Der ökosoziale Visionär wird 70#
Freundlicherweise zur Verfügung gestellt von der FURCHE (31. Oktober 2008)
Von
Franz Fischler
Der ökosoziale Weg gibt Antworten auf die Herausforderungen und Krisen unserer Zeit. Drastisch wird uns heute angesichts von Finanzkrise und Klimawandel vor Augen geführt, dass der Markt klare Regeln braucht, das heißt, dass die „unsichtbare Hand“ zeitweise auch selbst an der Hand genommen werden muss. Als Josef Riegler vor 20 Jahren als Parteivorsitzender der ÖVP erstmals seine Idee der Ökosozialen Marktwirtschaft zur Diskussion stellte, musste er gegen den Strom schwimmen und sich manchmal auch als Träumer bezeichnen lassen. Es war die Ära von Margaret Thatcher und Ronald Reagan – Wachstum, Gewinnmaximierung und Technologiegläubigkeit waren die Dogmen der Zeit.
Josef Riegler war mit seiner Schöpfung der Zeit so weit voraus, dass die Qualität seines Modells erst 20 Jahre danach in vollem Umfang erkannt wird.
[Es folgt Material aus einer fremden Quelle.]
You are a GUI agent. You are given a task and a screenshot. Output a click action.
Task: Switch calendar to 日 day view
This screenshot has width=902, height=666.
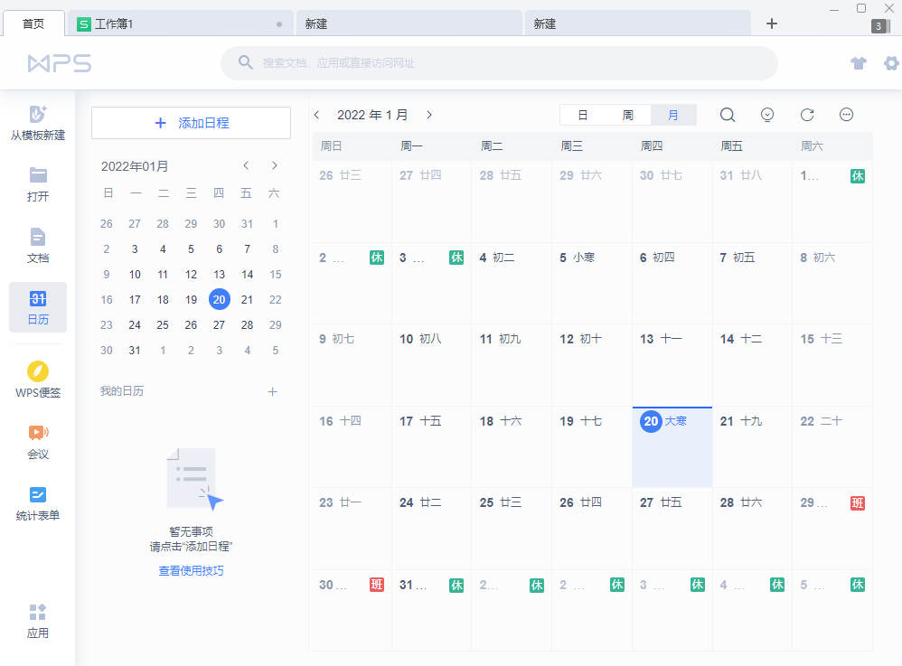pyautogui.click(x=582, y=115)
Doch für seine Überzeugung und seine Vision von einer Wirtschaft, in der sich das ökonomisch rechnet, was auch ökologisch und sozial nachhaltig ist, bewies er langen Atem. Und die Umsetzung der Ökosozialen Marktwirtschaft wurde ein Marathon, den der engagierte 70er nach wie vor bestreitet: als Ehrenpräsident des Ökosozialen Forums, durch seinen Einsatz in der Global Marshall Plan Initiative für eine weltweite Ökosoziale Marktwirtschaft oder im Netzwerk Christen für den Global Marshall Plan. Mittlerweile wird sein Modell, das auf der Sozialen Marktwirtschaft eines Ludwig Erhard aufsetzt, von vielen propagiert und als elementarer Lösungsansatz in Partei und Zukunftskonzepte aufgenommen.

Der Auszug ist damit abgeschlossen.